Project

Graduate Interior Design Studio with NYC Dept of Health: New Health Action Centers

Fall 2016

This studio, titled Empowering Healthy Futures is a charge by the City of New York’s Department of Health and Mental Hygiene and supported by the Healthy Materials Lab at Parsons. The students are developing the design of one of eleven new Neighborhood Health Action Centers across the five boroughs. Our site is located in Brownsville New York which is the seventh poorest district in the city. These centers are part of an initiative by the City of New York to increase health directed, community-based programs in neighborhoods with disproportionate chronic disease and premature death. As stated by Dr. Mary Bassett, Commissioner, New York City Department of Health and Mental Hygiene “Poor health outcomes tend to cluster in places that people of color call home and where many residents live in poverty”. One of the primary health areas of concern in Brownsville is its high rates of infant mortality, ranking fourth in NYC the studio is focusing specifically on the teen mother population.

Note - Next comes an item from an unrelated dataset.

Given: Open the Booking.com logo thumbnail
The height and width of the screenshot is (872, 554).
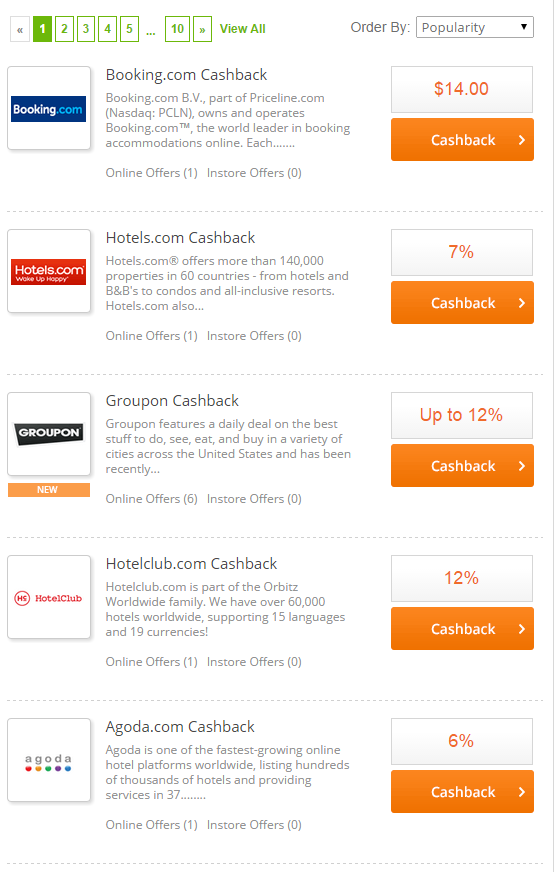Looking at the screenshot, I should tap(49, 108).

The students have studied the 2015 Health Report for Brownsville and have visited and analyzed the neighborhood. They have met with a leading ethnographer in race, urban life and poverty and child psychologists and clinicians working with at-risk babies and toddlers, all of this research informing their design explorations.

The students worked individually for the first half of the semester creating eleven prototypes for a Women’s Health Suite, which is one of the core facilities offered by the Neighborhood Health Action Center. These proposals were synthesized into four projects, from which, designs for their vision for the Neighborhood health hub would develop. For the second half of the semester, the students have formed a collective to develop further research and design four unique concepts for the neighborhood of Brownsville and the communities that live there.

Central to their work is the impact of the materials that surround us demonstrating how exposure to toxics directly impacts human health and researching healthier alternatives to the products that are typically specified.

The students come to the studio with a deep-seated belief that design can change lives and are committed to designing with the healthiest materials so that all aspects of design contributes positively to the communities it serves.